> [EXTRACT TO READ]
%%

The Jaffes too are rather sweet: Hoffman's Bernard is sagely rumpled with scarecrow hair; Tomlin's Vivian is slickly dressed in black but a little fuzzy round the edges. Their scatty warmth contrasts nicely with the icy nihilism of Huppert's Vauban: where the Jaffes' card promises "crisis investigation and resolution", Vauban's offers "cruelty, manipulation, meaninglessness"; where she is unobtrusively feline in her surveillance techniques, Vivian is ridiculously blatant.
Yet in other ways Vauban stands for disorder while her rivals aim for clarity. The Jaffes' visual motif is a field of interlocking rectangles, first glimpsed on a blackboard then echoed in the digital segmentation of the screen into the interconnected blocks of which, Bernard maintains, reality is composed. Vauban, on the other hand, embraces pain and mess: the bruising woodland quickie she shares with Albert is surely the dirtiest sex scene of recent years, as, having smeared mud across one another's bodies, they couple with her lying sprawled face down across a log, dangling stilettos quivering in time to his thrusts. There's a transgressive thrill in watching Huppert, an actress best known for bourgeois refinement, rolling in a muddy puddle - or in hearing Tippi Hedren use the F-word - that chimes with Huckabees' theme of the redefinition of character (echoed by the strategy of casting archetypal supermom Mary Tyler Moore as the squawking Mrs Coplin in Flirting with Disaster).

%%

> [COLLECTED DATA]
%%

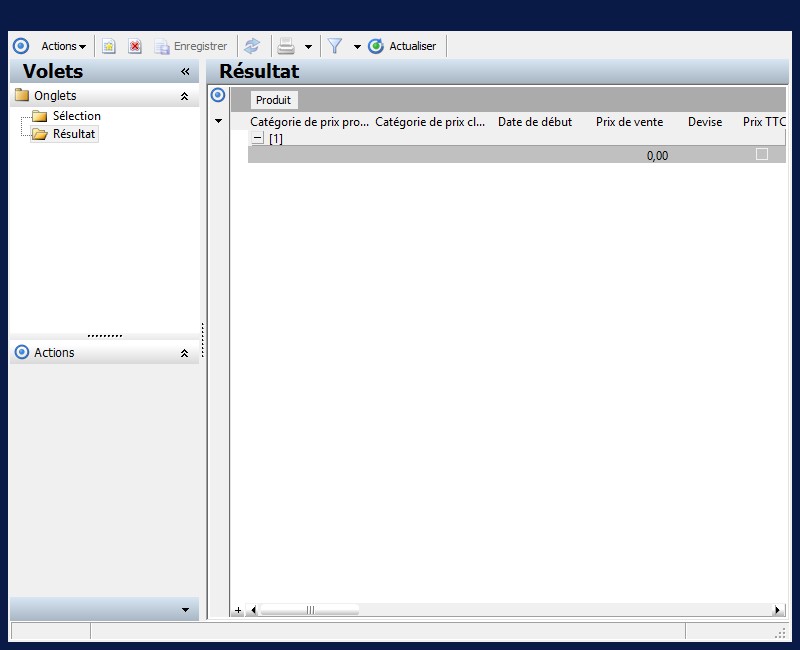Collapse the Volets pane with double chevron
Image resolution: width=800 pixels, height=650 pixels.
[185, 71]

%%

> [YOUR ASSIGNMENT] From the film review above, reproduce word for word the stretch from "The Jaffes too" through "is ridiculously blatant.".

> [EXERCISE OUTPUT]
The Jaffes too are rather sweet: Hoffman's Bernard is sagely rumpled with scarecrow hair; Tomlin's Vivian is slickly dressed in black but a little fuzzy round the edges. Their scatty warmth contrasts nicely with the icy nihilism of Huppert's Vauban: where the Jaffes' card promises "crisis investigation and resolution", Vauban's offers "cruelty, manipulation, meaninglessness"; where she is unobtrusively feline in her surveillance techniques, Vivian is ridiculously blatant.